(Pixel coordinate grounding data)
· · ·

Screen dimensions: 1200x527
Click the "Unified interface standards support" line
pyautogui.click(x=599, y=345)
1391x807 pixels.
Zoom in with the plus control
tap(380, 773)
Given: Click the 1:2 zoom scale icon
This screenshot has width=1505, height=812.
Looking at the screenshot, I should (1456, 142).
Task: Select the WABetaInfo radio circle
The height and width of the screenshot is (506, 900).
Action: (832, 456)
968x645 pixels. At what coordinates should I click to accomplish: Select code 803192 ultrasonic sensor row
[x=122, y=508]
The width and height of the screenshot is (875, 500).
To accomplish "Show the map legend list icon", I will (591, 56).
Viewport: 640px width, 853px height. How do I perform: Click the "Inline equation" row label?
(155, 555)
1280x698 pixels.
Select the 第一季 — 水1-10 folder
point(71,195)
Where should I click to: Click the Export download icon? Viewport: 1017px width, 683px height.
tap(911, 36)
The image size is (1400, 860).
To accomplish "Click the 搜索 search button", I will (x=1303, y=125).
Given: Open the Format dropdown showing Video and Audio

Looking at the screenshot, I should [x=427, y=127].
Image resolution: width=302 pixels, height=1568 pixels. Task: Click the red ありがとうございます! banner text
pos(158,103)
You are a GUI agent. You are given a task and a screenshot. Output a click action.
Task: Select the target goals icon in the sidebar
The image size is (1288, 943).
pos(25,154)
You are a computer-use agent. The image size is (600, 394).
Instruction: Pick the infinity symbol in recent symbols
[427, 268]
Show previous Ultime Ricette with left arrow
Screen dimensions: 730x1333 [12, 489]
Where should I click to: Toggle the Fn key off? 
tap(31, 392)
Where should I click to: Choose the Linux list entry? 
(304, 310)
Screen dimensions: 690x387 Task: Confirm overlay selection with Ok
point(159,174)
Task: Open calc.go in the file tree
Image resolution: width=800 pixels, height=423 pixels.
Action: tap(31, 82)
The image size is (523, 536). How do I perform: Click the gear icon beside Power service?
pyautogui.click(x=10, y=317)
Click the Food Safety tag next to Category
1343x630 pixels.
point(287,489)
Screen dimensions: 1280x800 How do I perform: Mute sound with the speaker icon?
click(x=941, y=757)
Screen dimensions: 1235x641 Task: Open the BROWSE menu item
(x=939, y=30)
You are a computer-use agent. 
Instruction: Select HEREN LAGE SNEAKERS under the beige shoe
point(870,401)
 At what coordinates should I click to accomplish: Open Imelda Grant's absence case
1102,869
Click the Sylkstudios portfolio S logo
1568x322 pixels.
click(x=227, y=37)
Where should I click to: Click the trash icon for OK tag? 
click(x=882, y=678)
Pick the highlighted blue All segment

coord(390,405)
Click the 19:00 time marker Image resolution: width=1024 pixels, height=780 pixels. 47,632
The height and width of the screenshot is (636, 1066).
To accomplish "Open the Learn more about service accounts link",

· · ·

#### TASK TO CARRY OUT:
Please retype exactly the line containing "Screen dimensions: 1235x641" and each line after it to the end of the records, and nothing more.

#### TASK OUTPUT:
Screen dimensions: 1235x641 Task: Open the BROWSE menu item
(x=939, y=30)
You are a computer-use agent. 
Instruction: Select HEREN LAGE SNEAKERS under the beige shoe
point(870,401)
 At what coordinates should I click to accomplish: Open Imelda Grant's absence case
1102,869
Click the Sylkstudios portfolio S logo
1568x322 pixels.
click(x=227, y=37)
Where should I click to: Click the trash icon for OK tag? 
click(x=882, y=678)
Pick the highlighted blue All segment

coord(390,405)
Click the 19:00 time marker Image resolution: width=1024 pixels, height=780 pixels. 47,632
The height and width of the screenshot is (636, 1066).
To accomplish "Open the Learn more about service accounts link",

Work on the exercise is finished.